I know that the noises are outside, the wind pushing branches, the neighbors opening and closing doors in the dense mist. They are things like the heater kicking on and rattling the duct work and my plants that are too close to the vents. It's strange the tricks your mind can play on you when its creepy and foggy out.
My imagination has already drummed up someone or something in the attic, wondering if the house has suddenly become haunted or a million other things. It's craziness in real time. Could be a bit of sleep deprivation also, as I woke up around three this morning and couldn't drift back to sleep. My brain started on high gear telling me to get busy on my stack of projects.
I'm actually just taking a coffee and chat with my sister break. In a few I will head back upstairs to finish a few small projects and spend the rest of the day quilting.

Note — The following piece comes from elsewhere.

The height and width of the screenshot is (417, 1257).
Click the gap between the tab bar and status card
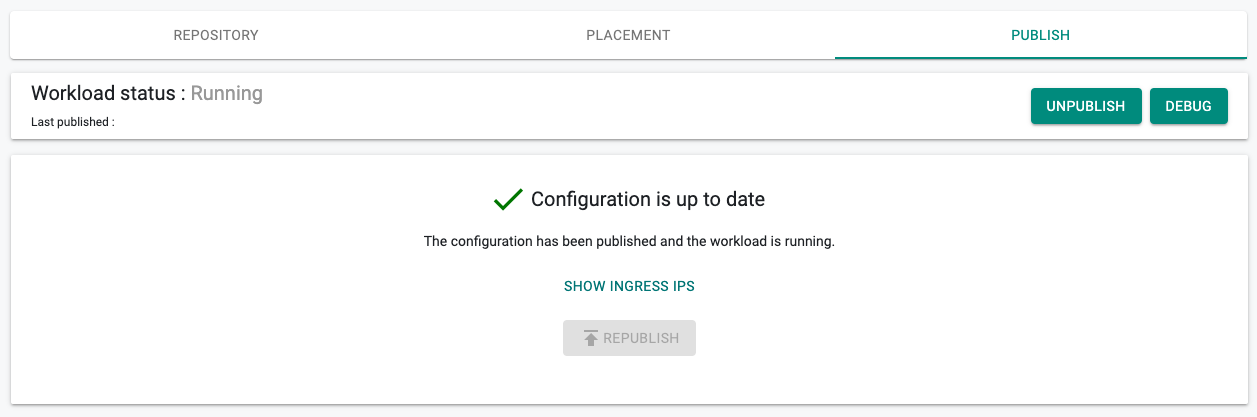(628, 66)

There is such a strange feeling to life right now, nothing feels normal. I really can't explain it. I constantly think of things I want or need to do, but then I don't feel that I should do them. Its so weird. I mean, I still haven't decorated for Christmas, at all! And my kitchen is literally covered in boxes, wrapping paper and presents waiting for me to finish wrapping them. I have a feeling that I won't decorate until this weekend. I am afraid to carry things on the stairs, out of fear of falling, and the darn things will not bring themselves up.

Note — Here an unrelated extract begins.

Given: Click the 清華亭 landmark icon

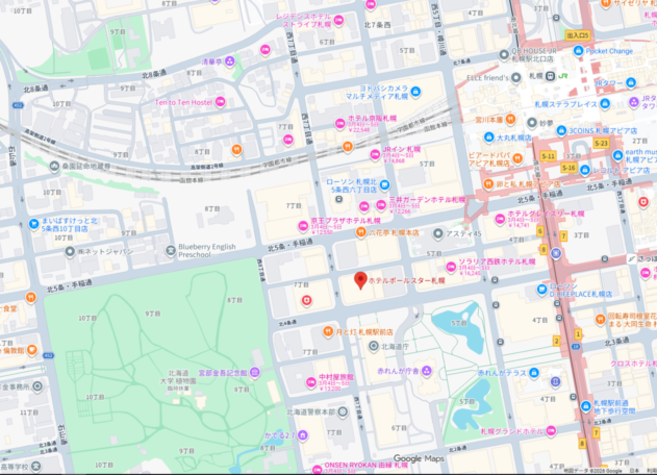Looking at the screenshot, I should tap(229, 61).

I might be taking the need to hibernate a bit too seriously. I have no idea. I am sure it has more to do with feeling overwhelmed right now. I don't understand why, but I am definitely feeling overwhelmed. I also don't do clutter well and right now my world feels very cluttered. Or maybe it is because the more of it I clean out, the more I find that I want to clean out. I'm simply not sure. I know when I cleaned the bedroom and did the ironing at 330 this morning, I felt more focused and wanted to do more tasks. Maybe the clutter of all these projects is causing me to feel overwhelmed. Anyone else feel that way?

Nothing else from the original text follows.